Let A be an Array of the length n. A is filled randomly with distinct numbers ($\forall (i,j) < n: i \neq j \implies A[i] \neq A[j] $).
What is the total expected value (amount) of pairs (indexed i,j) with $i < j \land A[i] > A[j]$ in an array of the length n?
I started to look at a certain index $i$ but couldn't figure out the expectancy value of the count of numbers with an index smaller than $i$ and bigger than the number at index $i$.
Implementing that code I figured out, that the higher n is the nearer the expectancy value is to the count of pairs, when the array is sorted descending.
I would appreciate any hint to help me wrapping my mind around it.
You are counting what are called "inversions of permutations".

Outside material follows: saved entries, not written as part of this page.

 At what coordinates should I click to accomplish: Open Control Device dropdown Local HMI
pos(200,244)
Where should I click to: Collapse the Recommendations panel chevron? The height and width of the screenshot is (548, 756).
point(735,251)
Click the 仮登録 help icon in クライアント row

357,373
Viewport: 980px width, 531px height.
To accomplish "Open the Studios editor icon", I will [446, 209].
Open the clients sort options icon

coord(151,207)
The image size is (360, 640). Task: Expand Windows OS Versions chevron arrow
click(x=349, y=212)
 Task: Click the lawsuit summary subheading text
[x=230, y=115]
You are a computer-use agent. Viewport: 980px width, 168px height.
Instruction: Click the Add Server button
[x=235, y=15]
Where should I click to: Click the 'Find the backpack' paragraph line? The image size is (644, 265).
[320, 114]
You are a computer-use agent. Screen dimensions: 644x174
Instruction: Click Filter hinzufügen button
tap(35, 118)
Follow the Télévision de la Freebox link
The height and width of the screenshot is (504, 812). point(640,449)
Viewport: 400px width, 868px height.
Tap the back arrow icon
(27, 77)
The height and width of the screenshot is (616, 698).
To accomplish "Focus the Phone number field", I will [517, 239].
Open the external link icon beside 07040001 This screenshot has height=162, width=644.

For each $i$ and $j$ with $i < j$, the probability that $A[i] > A[j]$ is $1/2$ (since it's equally likely for $A[i]$ or $A[j]$ to be the larger of the two).
There are $n(n-1)/2$ pairs of indices $i$ and $j$, and so the expectation you want is $n(n-1)/4$.
It can also be shown that the standard deviation of the number of inversions of a permutation of $n$ elements is on the order of $n^{3/2}$, so as $n$ gets larger these distributions get more concentrated relative to their mean.